Data for this task:
********************
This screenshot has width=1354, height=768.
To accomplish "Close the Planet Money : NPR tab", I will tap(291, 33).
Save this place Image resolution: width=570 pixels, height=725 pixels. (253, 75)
********************
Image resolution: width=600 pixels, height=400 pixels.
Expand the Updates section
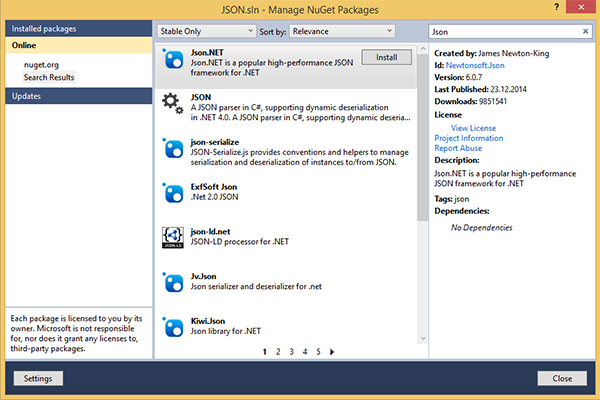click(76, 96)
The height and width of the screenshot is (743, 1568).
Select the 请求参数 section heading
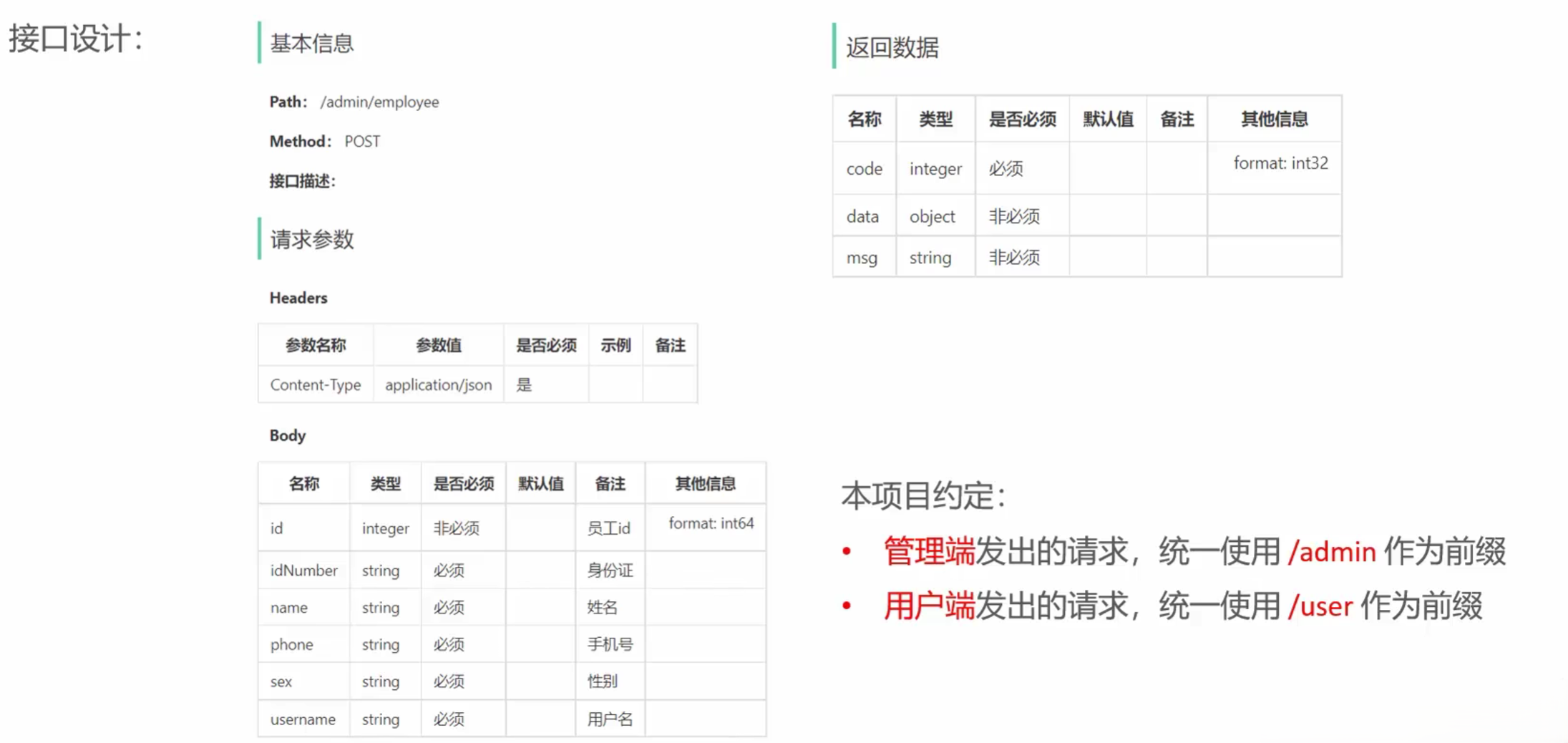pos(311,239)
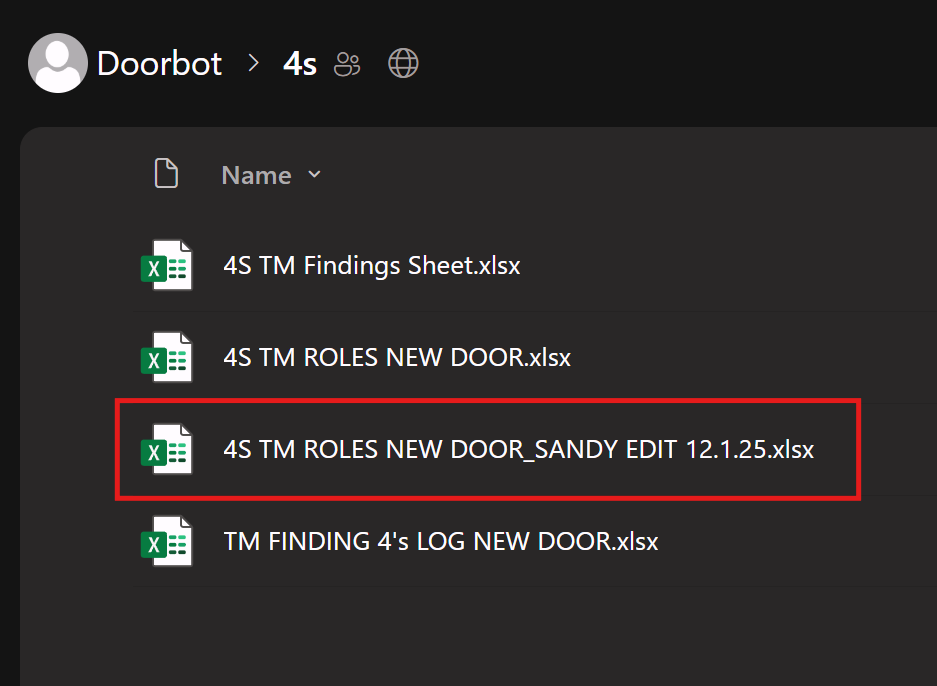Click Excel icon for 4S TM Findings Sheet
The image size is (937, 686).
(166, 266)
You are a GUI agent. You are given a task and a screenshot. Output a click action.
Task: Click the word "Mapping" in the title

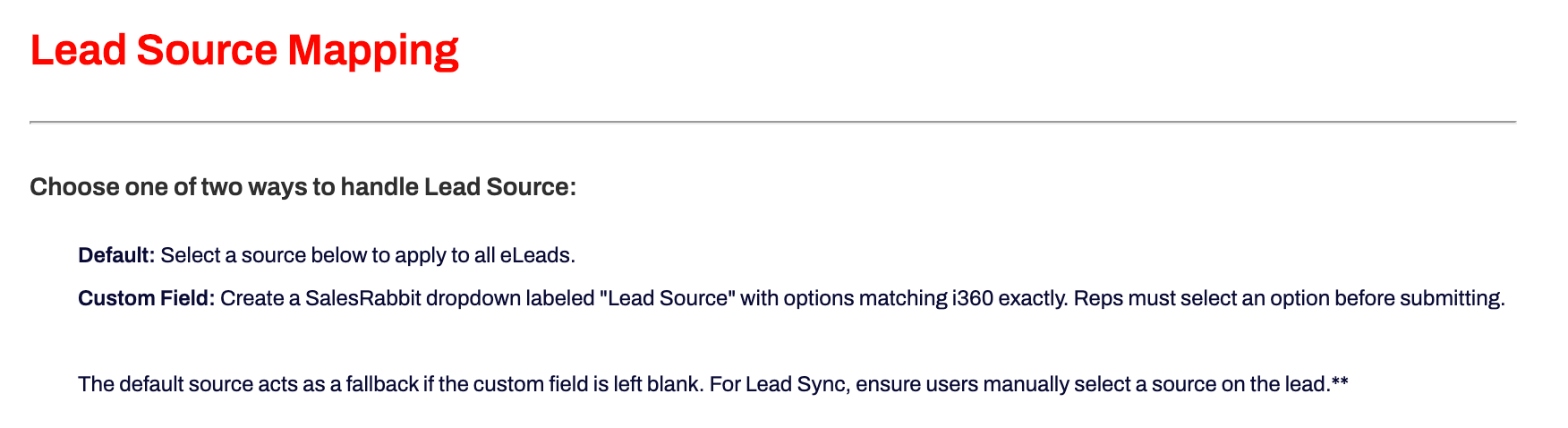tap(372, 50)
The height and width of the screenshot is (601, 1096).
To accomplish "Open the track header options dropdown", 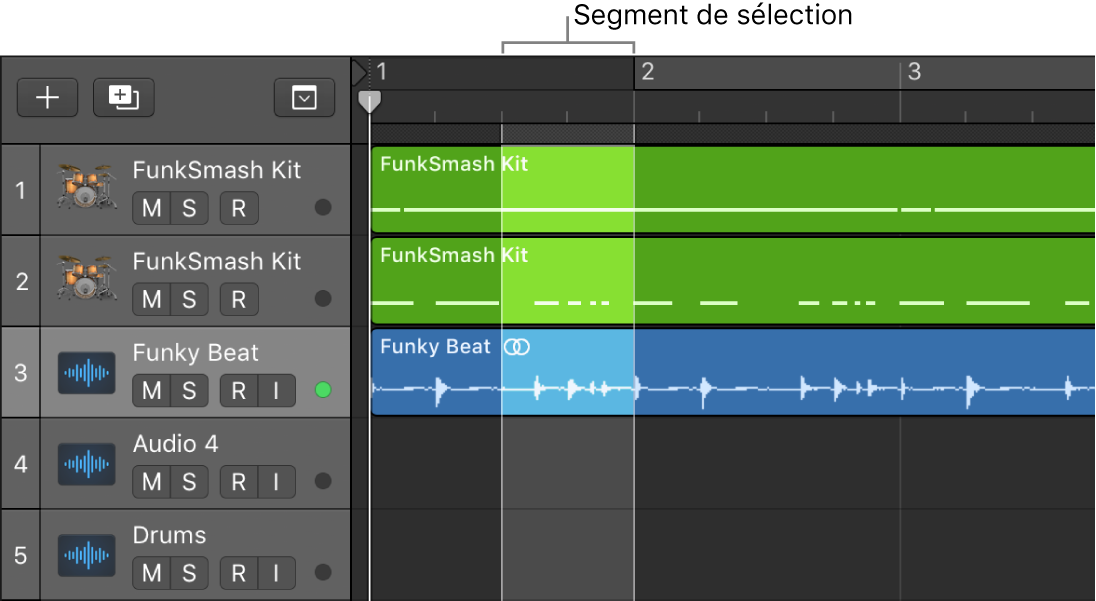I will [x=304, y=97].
********************
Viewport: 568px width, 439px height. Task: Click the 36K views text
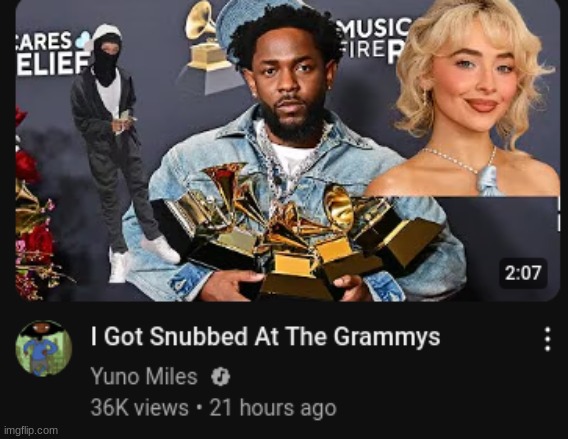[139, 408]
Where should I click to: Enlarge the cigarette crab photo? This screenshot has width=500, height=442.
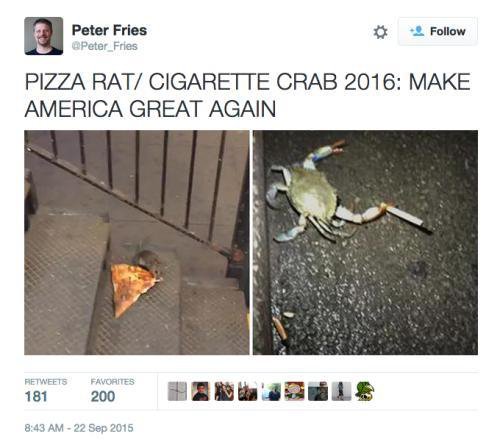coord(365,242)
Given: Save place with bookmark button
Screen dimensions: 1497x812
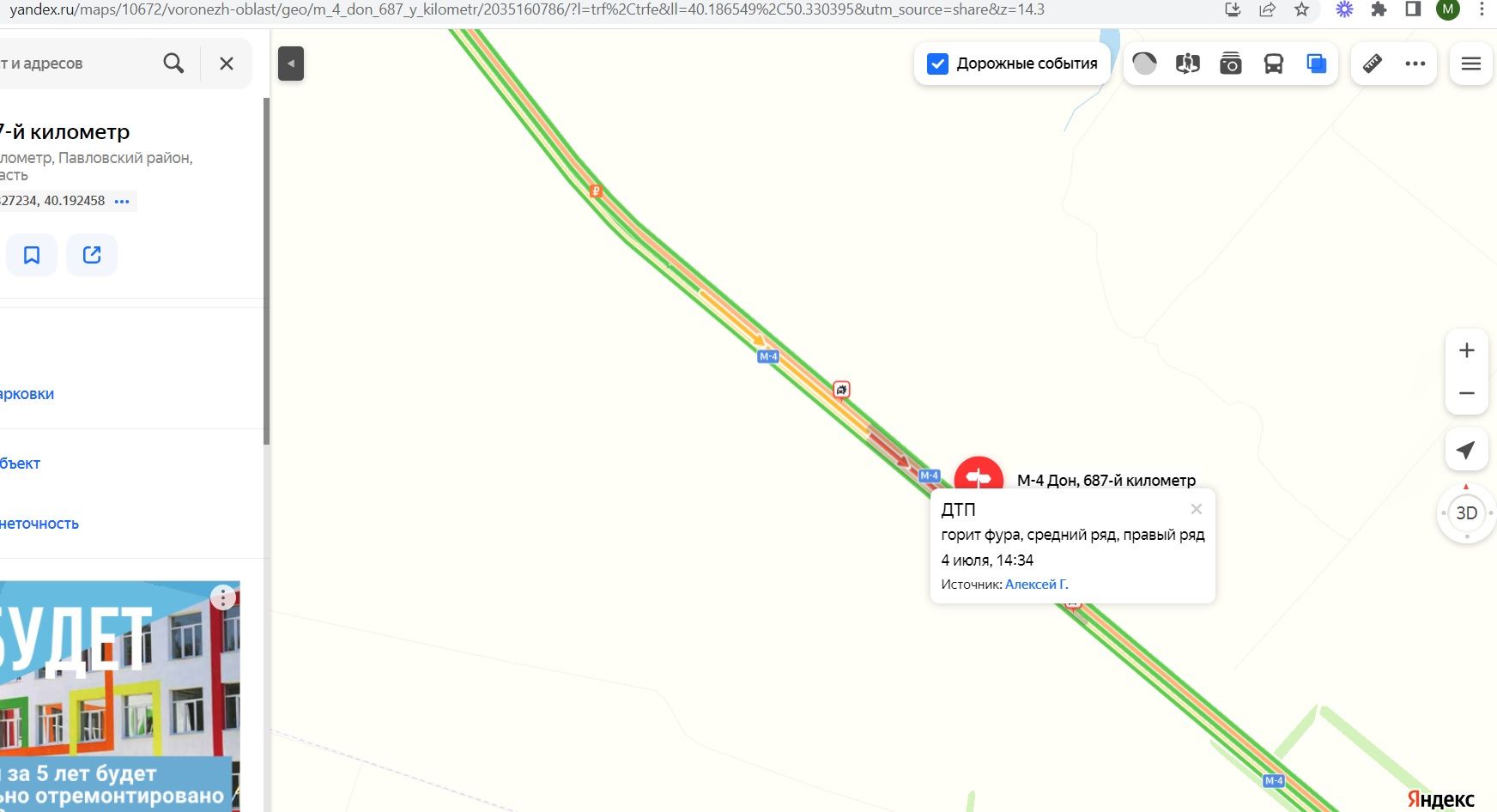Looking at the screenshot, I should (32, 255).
********************
About this task:
The lines holding the word "place" are the answer. Pull them out of the records and copy them.

Solution below:
Save this place Image resolution: width=570 pixels, height=725 pixels. (253, 75)
Given: Save place with bookmark button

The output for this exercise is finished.